++++ VORLIEGENDER TEXT ++++
7 / N°44 et 50 rue de l’Assomption
In der Rue de l'Assomption befinden sich unter den Hausnummern 44 und 50 zwei charakteristische Gebäude des Art déco. Sie sind mit Obstkörben und Spiralen aus Eisen verziert, haben Giebel und freiliegende Treppenhäuser und bestehen aus einer Vielzahl von Materialien. Die wirtschaftlichen Schwierigkeiten der Zwischenkriegszeit zwangen die Architekten, weniger edle Materialien zu verwenden, und so kam es, dass Sandstein neben Beton, Eisen oder Ziegelstein verwendet wurde.
44 et 50 rue de l’Assomption, Paris 16e
8 / Le Castel Béranger
Das im Herzen des Viertels La Muette gelegene Castel Béranger, das 1898 fertiggestellt wurde, gilt als Gründungswerk von Hector Guimard. Der junge Architekt erhielt den ersten Preis für die schönste Fassade von Paris. Die Fassade unterschied sich deutlich von den damaligen Regeln! Die Farbtöne sind hell: Wassergrün, Orange oder Beige, die Gebäudegruppe ist von mehr oder weniger ausgebuchteten Feldern durchsetzt, von denen einige wie Schaluppen aussehen.
Die Eingangstür weist eine wellenförmige Asymmetrie auf, die Balkone sind besonders kunstvoll und das Gebäude besteht aus einer verschiedenen, aber dennoch harmonischen Mischung aus Ziegelsteinen, Keramik - einem für diese Strömung typischen Material -, glasiertem Sandstein, Metall und Mühlstein. Schließlich zeugen die verschiedenen Tiere, wie die eisernen Seepferdchen, die an der Fassade hochklettern, von der kreativen Freiheit, die den Jugendstil kennzeichnet. Hector Guimard widmete sich auch der Innendekoration und entwarf Tapeten, Türgriffe und Teppiche (Besichtigung möglich).
++++ AUFGELISTETE EINTRÄGE ++++
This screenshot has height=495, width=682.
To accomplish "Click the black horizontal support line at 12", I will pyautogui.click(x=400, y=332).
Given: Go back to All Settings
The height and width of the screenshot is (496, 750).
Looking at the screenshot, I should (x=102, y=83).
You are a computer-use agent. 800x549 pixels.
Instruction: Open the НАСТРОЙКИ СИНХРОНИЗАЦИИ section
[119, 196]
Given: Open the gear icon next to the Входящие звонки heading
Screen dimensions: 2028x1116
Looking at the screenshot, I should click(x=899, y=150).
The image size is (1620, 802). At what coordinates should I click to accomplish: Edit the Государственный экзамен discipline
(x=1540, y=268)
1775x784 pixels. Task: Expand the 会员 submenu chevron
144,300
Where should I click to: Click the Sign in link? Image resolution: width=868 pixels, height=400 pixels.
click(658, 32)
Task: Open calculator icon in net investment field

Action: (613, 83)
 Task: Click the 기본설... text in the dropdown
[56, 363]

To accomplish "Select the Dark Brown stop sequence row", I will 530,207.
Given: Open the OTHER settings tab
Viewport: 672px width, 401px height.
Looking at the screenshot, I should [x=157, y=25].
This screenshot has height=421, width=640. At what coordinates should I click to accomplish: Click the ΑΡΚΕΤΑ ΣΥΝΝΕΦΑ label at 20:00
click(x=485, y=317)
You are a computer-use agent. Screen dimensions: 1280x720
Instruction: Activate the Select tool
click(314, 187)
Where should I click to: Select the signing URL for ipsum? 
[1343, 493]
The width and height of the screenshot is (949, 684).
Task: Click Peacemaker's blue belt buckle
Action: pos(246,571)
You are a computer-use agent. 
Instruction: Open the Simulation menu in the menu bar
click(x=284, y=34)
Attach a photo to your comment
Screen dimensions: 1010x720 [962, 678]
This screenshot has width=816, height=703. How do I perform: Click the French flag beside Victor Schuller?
++++
[AUFGABEN]:
1. Nenne alle Materialien, aus deren Mischung das Castel Béranger laut dem vorliegenden Text besteht.
2. Führe jede Zeile der Einträge auf, in der die Zeichenfolge „Task“ vorkommt, und beachte dabei die Groß- und Kleinschreibung.

[LÖSUNGEN]:
1. Ziegelsteine, Keramik, glasierter Sandstein, Metall, Mühlstein

2.
1775x784 pixels. Task: Expand the 会员 submenu chevron
Task: Open calculator icon in net investment field
 Task: Click the 기본설... text in the dropdown
Task: Click Peacemaker's blue belt buckle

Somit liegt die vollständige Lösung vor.